▸ **What the task asks**
Convert the part of the listing that runs from its start through the line containing "(x=1475, y=507)" into a numbered list, leaving out blank lines.
══ Materials provided ══
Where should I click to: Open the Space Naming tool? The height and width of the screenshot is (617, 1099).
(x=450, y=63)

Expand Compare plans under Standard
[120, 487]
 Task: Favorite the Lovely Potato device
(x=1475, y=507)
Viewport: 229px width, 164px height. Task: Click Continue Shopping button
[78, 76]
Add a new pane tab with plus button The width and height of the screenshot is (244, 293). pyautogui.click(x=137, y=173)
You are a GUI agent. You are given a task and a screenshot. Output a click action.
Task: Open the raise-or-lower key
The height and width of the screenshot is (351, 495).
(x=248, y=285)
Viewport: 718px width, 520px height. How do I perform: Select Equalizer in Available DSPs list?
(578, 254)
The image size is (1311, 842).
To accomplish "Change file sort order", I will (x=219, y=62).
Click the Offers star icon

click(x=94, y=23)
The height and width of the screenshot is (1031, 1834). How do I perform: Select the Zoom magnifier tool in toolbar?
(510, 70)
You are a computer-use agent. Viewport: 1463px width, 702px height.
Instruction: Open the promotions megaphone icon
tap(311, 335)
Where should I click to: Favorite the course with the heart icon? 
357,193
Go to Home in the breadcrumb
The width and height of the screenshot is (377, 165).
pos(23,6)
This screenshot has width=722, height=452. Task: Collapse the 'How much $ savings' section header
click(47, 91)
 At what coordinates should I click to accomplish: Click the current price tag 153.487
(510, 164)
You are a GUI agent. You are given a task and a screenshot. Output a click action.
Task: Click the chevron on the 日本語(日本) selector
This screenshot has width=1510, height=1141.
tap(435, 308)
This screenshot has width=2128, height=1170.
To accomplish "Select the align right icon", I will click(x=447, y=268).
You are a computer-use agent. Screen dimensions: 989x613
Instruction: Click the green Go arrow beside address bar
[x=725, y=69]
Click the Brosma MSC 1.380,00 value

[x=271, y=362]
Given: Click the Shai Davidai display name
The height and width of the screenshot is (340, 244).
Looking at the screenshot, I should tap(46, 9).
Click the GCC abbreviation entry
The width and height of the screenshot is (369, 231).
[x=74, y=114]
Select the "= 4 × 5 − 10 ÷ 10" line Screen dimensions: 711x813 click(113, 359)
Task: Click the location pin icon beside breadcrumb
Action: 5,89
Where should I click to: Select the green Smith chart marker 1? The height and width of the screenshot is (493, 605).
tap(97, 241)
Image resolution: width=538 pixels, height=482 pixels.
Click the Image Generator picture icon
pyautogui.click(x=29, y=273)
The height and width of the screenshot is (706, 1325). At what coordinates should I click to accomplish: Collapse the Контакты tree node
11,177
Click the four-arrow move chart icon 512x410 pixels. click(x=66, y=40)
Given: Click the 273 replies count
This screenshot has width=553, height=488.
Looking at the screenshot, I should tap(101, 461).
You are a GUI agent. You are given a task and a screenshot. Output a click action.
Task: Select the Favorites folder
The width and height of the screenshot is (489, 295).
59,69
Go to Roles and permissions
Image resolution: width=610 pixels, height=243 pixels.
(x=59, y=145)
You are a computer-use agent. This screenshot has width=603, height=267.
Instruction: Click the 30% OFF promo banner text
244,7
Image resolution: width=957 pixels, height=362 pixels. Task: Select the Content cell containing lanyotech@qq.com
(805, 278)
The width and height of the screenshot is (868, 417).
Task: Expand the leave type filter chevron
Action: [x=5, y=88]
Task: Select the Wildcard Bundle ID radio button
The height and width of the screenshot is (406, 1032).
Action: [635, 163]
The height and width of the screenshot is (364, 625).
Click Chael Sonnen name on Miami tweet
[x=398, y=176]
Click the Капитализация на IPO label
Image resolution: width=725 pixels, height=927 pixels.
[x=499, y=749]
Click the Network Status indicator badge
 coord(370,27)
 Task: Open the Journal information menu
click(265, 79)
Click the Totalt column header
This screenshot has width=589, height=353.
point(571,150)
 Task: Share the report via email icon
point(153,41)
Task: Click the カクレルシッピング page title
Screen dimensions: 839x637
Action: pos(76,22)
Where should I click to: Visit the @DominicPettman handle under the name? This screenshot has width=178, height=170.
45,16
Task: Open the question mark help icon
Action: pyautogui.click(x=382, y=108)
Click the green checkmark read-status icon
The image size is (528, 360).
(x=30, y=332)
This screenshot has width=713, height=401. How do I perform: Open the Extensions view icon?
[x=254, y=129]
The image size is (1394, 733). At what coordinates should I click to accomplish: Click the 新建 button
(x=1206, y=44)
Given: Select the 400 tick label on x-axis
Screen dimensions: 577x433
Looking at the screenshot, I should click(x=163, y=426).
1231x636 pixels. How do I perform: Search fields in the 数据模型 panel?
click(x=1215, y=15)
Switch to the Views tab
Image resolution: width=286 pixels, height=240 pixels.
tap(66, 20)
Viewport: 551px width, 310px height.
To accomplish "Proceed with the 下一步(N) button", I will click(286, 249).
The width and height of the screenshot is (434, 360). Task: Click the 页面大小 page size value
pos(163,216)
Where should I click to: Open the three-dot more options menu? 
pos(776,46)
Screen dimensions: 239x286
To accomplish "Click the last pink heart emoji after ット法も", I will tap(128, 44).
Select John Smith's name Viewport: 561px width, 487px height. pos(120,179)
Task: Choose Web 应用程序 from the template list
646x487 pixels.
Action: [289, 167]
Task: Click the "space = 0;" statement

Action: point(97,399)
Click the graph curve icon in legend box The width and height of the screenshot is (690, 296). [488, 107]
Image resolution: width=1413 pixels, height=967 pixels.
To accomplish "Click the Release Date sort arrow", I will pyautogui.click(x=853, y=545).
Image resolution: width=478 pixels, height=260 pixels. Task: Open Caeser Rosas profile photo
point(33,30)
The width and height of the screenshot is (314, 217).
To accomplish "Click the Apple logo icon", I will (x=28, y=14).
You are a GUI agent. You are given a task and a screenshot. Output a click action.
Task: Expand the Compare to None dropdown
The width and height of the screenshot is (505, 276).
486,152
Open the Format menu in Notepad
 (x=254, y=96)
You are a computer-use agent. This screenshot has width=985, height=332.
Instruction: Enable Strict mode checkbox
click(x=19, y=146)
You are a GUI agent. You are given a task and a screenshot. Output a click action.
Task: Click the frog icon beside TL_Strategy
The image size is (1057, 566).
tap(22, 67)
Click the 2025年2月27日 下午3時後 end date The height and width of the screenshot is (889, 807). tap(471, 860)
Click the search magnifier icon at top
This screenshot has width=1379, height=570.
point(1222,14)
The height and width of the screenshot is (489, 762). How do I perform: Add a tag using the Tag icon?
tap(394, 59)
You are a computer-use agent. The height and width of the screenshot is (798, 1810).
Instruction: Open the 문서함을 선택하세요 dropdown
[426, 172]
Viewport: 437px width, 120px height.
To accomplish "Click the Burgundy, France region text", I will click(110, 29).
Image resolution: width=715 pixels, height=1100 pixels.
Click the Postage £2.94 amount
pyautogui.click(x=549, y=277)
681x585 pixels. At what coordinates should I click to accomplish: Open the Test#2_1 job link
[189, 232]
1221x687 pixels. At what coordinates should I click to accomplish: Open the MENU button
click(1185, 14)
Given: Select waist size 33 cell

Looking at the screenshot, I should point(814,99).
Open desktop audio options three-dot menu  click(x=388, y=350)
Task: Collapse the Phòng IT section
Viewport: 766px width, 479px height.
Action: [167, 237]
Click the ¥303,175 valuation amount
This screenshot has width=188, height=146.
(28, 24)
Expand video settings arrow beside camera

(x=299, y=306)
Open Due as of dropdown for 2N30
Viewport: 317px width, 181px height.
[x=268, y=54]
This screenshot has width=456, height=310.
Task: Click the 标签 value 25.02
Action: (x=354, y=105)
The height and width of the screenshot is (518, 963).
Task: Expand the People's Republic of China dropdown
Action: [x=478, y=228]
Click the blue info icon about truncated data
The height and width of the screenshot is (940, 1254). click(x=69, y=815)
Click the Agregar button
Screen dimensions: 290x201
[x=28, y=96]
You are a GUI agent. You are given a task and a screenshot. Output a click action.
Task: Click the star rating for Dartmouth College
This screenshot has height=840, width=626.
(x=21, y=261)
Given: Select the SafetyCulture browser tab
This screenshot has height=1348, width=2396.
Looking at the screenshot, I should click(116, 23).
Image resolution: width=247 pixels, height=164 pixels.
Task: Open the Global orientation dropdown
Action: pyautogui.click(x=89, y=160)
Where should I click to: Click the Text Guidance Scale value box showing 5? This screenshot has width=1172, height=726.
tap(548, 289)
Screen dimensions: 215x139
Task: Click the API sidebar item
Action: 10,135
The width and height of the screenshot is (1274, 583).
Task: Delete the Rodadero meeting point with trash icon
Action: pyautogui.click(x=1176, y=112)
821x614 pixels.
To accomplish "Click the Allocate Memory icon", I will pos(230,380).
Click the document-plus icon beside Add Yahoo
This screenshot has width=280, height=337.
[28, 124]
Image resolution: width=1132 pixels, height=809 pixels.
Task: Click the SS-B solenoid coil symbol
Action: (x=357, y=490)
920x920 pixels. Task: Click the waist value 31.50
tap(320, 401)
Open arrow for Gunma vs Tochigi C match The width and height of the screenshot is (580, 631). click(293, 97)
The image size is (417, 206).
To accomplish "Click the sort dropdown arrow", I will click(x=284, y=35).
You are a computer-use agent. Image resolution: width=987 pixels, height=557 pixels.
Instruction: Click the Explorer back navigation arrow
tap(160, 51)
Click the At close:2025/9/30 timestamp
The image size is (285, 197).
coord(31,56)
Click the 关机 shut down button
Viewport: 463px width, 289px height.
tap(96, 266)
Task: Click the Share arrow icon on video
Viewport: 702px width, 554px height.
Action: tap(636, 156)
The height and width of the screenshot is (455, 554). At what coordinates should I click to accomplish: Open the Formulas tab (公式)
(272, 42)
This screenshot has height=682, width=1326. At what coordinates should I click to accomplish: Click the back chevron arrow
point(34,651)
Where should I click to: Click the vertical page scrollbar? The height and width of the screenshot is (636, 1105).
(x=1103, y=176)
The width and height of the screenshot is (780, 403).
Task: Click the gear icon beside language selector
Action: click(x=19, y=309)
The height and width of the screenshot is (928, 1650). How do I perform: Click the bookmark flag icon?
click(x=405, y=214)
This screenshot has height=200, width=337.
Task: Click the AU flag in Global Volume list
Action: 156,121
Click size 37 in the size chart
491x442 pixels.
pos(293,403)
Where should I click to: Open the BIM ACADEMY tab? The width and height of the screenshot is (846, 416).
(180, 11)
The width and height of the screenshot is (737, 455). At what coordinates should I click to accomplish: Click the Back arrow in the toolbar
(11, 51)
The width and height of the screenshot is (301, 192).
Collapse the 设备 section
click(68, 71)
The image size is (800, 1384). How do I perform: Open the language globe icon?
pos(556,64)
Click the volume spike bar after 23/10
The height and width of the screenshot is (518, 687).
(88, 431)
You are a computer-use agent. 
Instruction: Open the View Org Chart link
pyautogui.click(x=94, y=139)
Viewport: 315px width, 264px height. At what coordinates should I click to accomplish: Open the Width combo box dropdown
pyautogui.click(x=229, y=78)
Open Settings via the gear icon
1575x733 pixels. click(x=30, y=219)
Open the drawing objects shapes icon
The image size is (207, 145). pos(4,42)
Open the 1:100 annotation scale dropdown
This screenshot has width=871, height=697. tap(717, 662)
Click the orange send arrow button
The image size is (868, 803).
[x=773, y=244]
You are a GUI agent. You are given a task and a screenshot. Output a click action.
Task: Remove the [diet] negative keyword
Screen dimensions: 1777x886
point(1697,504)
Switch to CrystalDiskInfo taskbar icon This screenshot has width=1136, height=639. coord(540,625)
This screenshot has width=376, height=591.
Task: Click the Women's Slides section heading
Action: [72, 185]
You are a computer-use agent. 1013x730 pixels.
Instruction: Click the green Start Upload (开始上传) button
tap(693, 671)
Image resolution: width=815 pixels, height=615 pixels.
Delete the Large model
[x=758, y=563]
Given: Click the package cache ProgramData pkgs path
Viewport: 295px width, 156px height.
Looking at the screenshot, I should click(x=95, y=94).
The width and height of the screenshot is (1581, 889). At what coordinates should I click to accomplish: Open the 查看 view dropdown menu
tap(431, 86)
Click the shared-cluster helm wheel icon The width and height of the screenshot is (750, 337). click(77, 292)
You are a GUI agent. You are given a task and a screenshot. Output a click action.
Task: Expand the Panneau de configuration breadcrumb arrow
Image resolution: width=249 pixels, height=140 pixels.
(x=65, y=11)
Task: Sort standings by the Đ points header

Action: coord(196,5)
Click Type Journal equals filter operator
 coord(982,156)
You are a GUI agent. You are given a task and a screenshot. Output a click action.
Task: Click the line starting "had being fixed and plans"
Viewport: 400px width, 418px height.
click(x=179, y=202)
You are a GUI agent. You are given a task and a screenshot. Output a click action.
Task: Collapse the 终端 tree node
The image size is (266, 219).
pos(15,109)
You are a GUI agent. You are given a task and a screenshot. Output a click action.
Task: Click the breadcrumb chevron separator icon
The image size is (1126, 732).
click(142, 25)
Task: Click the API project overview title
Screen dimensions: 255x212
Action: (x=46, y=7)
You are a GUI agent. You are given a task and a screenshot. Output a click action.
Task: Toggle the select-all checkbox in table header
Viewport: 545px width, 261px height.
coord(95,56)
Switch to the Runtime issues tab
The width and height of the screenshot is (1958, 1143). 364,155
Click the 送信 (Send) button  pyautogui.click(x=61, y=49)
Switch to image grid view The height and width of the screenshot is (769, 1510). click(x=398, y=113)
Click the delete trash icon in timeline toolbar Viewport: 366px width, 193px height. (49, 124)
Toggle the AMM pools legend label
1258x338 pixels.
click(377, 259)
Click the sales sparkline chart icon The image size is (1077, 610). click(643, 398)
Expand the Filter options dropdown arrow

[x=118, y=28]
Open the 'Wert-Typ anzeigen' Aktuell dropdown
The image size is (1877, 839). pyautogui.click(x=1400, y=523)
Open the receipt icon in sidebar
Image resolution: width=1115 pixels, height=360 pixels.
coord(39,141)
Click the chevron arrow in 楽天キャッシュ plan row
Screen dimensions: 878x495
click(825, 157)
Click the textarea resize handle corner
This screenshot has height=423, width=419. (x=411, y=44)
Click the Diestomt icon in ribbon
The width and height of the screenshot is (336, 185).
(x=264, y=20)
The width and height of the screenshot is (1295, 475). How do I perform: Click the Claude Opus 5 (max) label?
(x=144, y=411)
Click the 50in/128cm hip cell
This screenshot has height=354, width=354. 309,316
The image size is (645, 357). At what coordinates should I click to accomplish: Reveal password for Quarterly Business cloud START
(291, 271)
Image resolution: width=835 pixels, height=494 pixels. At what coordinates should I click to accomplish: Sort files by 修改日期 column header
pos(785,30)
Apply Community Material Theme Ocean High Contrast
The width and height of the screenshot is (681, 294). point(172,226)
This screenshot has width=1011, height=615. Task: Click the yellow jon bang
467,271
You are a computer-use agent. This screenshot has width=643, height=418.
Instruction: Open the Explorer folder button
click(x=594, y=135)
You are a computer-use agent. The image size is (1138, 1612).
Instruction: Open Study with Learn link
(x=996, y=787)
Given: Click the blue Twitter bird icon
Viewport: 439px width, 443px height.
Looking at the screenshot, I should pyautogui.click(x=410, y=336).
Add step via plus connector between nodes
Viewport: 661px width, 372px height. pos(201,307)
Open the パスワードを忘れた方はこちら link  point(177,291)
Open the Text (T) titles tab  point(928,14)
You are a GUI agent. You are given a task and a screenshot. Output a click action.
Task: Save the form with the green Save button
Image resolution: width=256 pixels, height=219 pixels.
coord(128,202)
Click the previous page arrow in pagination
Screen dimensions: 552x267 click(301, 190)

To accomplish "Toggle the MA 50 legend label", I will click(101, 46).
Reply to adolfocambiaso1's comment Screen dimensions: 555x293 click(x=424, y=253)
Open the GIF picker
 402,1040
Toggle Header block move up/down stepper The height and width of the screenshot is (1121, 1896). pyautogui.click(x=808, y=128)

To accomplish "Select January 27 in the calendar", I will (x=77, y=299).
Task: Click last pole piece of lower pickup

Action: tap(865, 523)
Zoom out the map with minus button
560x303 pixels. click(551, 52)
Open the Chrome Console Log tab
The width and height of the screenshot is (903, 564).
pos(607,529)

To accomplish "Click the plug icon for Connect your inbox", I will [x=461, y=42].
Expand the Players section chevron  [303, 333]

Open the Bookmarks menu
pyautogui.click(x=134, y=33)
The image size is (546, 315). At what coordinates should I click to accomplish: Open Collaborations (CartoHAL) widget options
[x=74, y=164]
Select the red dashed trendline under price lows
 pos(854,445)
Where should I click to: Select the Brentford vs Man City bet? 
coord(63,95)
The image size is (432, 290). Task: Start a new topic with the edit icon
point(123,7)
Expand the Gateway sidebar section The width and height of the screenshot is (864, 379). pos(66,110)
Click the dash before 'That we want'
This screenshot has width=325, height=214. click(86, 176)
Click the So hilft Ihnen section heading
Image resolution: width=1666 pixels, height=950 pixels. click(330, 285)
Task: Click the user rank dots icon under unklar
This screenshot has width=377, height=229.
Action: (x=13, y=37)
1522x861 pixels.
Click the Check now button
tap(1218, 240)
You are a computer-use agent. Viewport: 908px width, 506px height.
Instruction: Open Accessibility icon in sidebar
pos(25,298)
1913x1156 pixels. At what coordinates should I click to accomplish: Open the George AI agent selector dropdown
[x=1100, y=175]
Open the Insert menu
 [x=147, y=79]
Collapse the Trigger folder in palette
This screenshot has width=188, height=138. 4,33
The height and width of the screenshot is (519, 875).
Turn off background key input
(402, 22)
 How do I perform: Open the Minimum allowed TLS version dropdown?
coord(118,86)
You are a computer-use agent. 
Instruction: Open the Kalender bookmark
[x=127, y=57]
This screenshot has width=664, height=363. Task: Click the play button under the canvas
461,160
═══
▸ **Solution below**
1. Where should I click to: Open the Space Naming tool? The height and width of the screenshot is (617, 1099).
2. (x=450, y=63)
3. Expand Compare plans under Standard
4. [120, 487]
5.  Task: Favorite the Lovely Potato device
6. (x=1475, y=507)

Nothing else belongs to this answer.